Une énigme policière basée sur des faits réels – l’assassinat, en 1945, de Robert Denoël, l’éditeur des pamphlets antisémites de Céline. Une reconstitution historique de bonne tenue. Une tête d’affiche jeune et « bankable » Lorànt Deutsch. Sur le papier, Les Livres qui tuent avait tous les atouts pour être programmé à 20h35 avec succès d’audience à la clé.

Et pourtant, le téléfilm de Denys Granier-Deferre, terminé début 2009, est resté plus de deux ans sur les étagères de France 2. Il est finalement relégué en deuxième partie de soirée au coeur de l’été, vendredi 15 juillet.
Une telle attente est, sans doute, liée à l’instabilité chronique des équipes dirigeantes de France Télévisions. Les Livres qui tuent a été commandé par un premier directeur de la fiction, livré à un deuxième, sans doute peu pressé de mettre à l’antenne un programme dont il n’avait pas eu l’initiative, et diffusé par un troisième, qui semble résolu à faire place nette avant d’imprimer sa marque. Le scénariste Jean-Claude Grumberg avance une autre explication : « J’ai voulu parler d’un épisode historique d’une manière très personnelle. Peut-être trop personnelle pour la télévision telle qu’on la produit désormais. »

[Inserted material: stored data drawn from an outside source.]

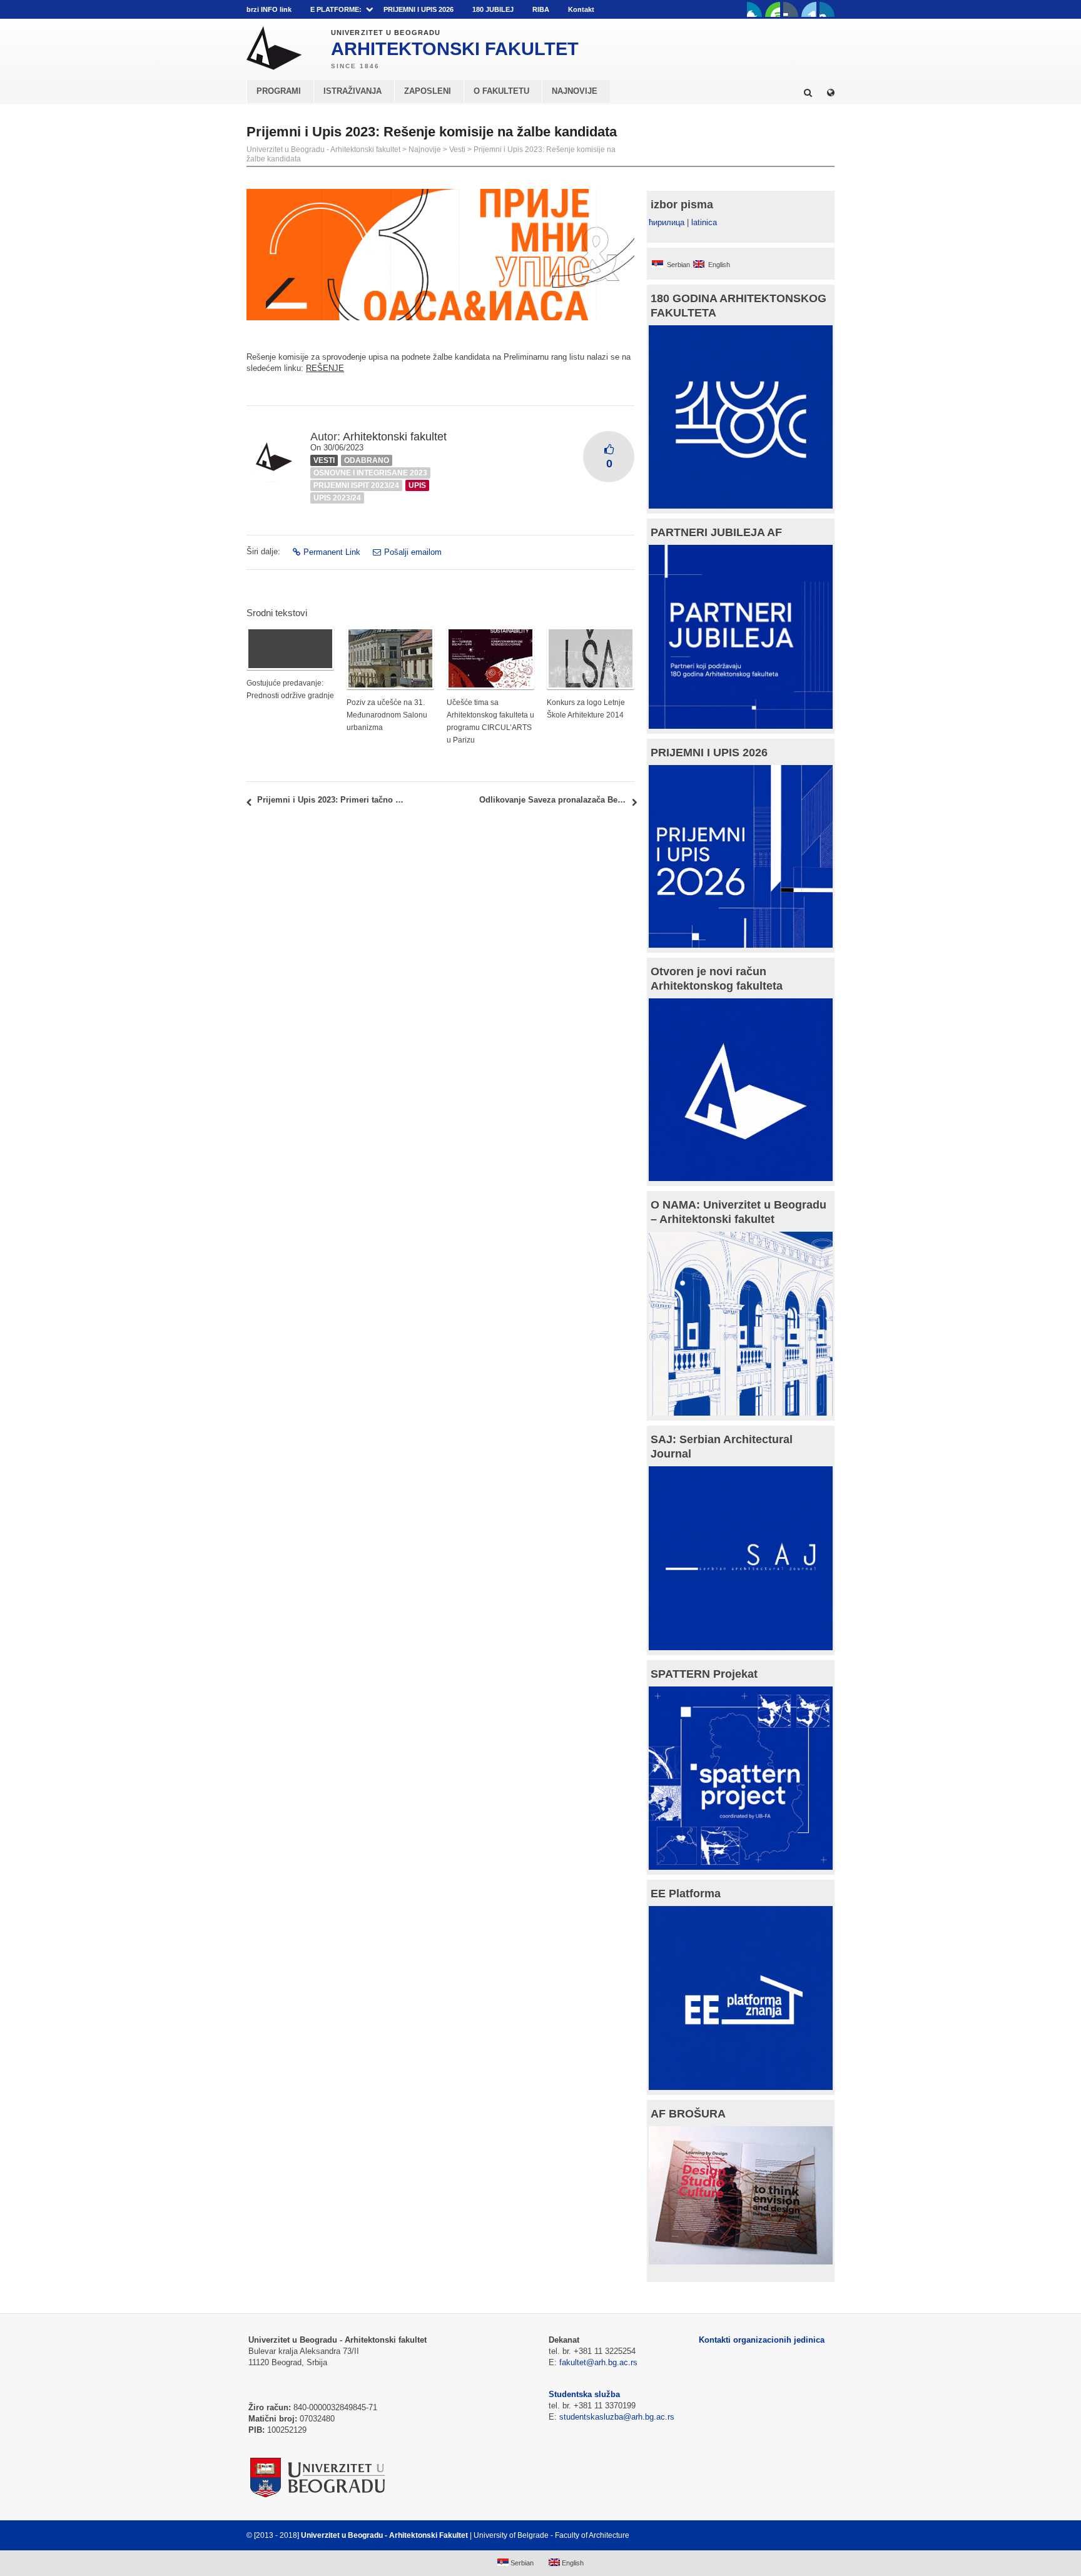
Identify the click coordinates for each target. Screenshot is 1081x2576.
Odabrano (366, 460)
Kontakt (581, 9)
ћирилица (666, 222)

Dans une scène marquante des Livres qui tuent, le jeune journaliste interprété par Lorànt Deutsch découvre l’ampleur de la littérature antisémite chez un libraire nostalgique de Vichy. Le dramaturge s’était retrouvé dans une situation équivalente au moment d’écrire sa pièce sur l’affaire Dreyfus, en 1974. « Je cherchais La France juive [le livre d'Edouard Drumont, grand succès dans les années 1890, NDLR]. On m’avait indiqué une libraire du quartier Saint-Placide, à Paris, dont la vitrine se faisait régulièrement casser au cri de « Mort aux fachos ». Là, un vieux monsieur en blouse grise et béret me dit qu’il n’a plus l’ouvrage en stock, mais qu’il est régulièrement réapprovisionné. Il m’a proposé de laisser mon adresse : je suis parti en courant ! »
Certificats d’aryanité Jean-Claude Grumberg se passionne pour la période de l’après-guerre, qu’il a vécue enfant. Il a évoqué l’épuration dans 93, rue Lauriston (2004), le retour des déportés dans Clémentine, d’après une nouvelle de Vercors (2010). En 2002, il avait monté au Théâtre du Rond-Point Une leçon de savoir-vivre, une pseudo-conférence à l’ironie grinçante : un orateur Pierre Arditti apprenait aux spectateurs à  reconnaître un juif  en reprenant les bons conseils  du Dr Montandon. Les Livres qui tuent revient sur la pratique médicale et les écrits non moins douteux de cet anthropologue raciste, mandaté pendant l’Occupation par le Commissariat général aux questions juives pour délivrer des certificats d’« aryanité physique ».
Les dialogues reprennent également certaines phrases parmi les plus ignobles de Bagatelles pour un massacre, de L’Ecole des cadavres et des Beaux draps, trois best-sellers de Céline dont la veuve interdit aujour­d’hui toute nouvelle publication. « Je dois le dire prosaïquement, écrivait Jean-Claude Grumberg dans sa postface à Une leçon de savoir-vivre (Seuil), le culte célinien, l’adoration du roi mage plein de points de suspension, du chantre de la haine et de la détestation universelle sans cesse célébrées, a fini par me faire prodigieusement chier. » Plus poliment, mais pas moins fermement, il précise aujourd’hui son rejet d’un écrivain qui, explique-t-il, a fait de l’antisémitisme « le centre de son oeuvre ». « Céline est devenu le parangon de la modernité en littérature et ça m’est insupportable parce que cet homme souhaitait ma mort. Quand les nazis ont commencé à tuer les juifs, nombre d’antisémites eux-mêmes pensaient : « c’est trop ». Céline, lui, disait : « ce n’est pas ­assez » ».